* _PROVIDED ENTRIES_
....................
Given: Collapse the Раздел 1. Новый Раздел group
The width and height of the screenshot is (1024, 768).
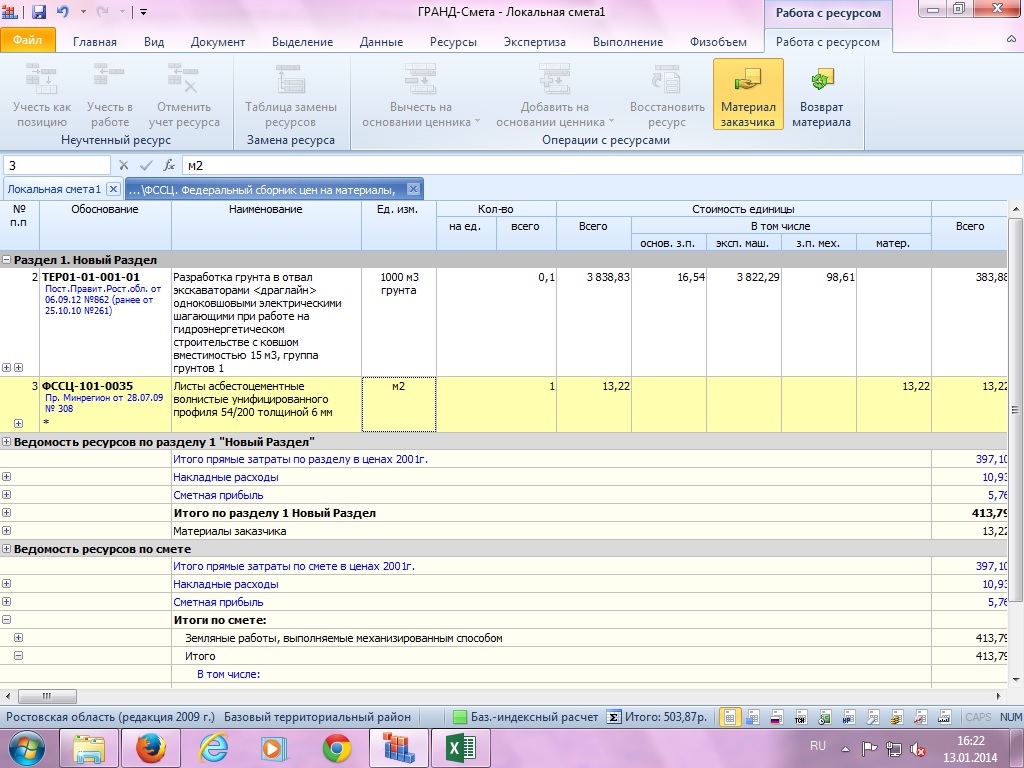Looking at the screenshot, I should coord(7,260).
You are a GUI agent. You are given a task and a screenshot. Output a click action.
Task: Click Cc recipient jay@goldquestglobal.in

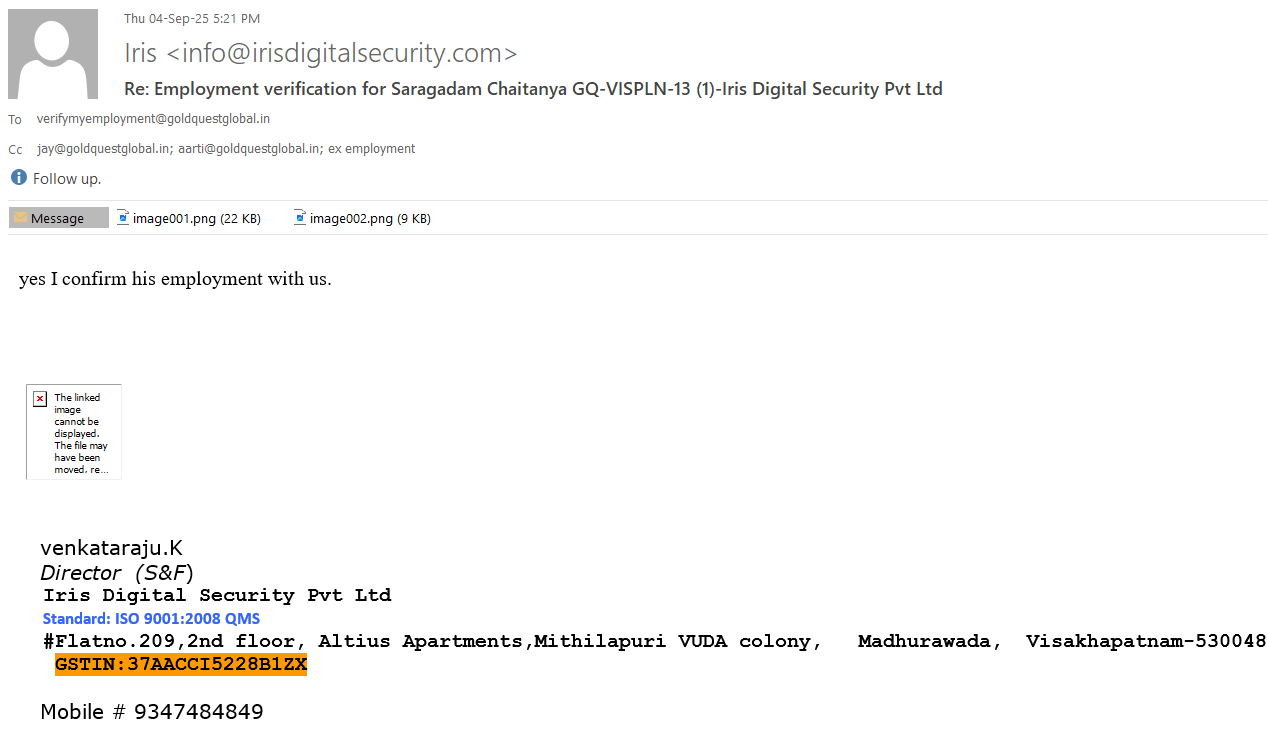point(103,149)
....................
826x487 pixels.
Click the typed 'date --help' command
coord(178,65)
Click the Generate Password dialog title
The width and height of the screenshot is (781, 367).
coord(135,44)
....................
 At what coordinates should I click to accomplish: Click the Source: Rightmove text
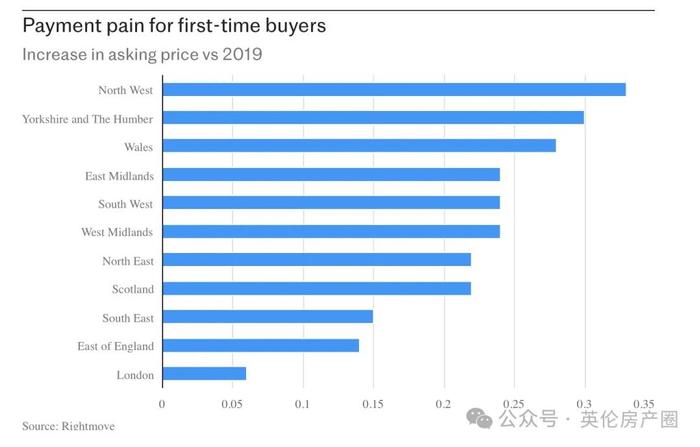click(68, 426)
....................
* _YOUR GOAL_
Output exactly the lines above that lie between the line with "Given: Collapse the" and the line with "You are a GUI", those two lines included, and no pictures.

* _TASK RESPONSE_
Given: Collapse the Раздел 1. Новый Раздел group
The width and height of the screenshot is (1024, 768).
Looking at the screenshot, I should coord(7,260).
You are a GUI agent. You are given a task and a screenshot. Output a click action.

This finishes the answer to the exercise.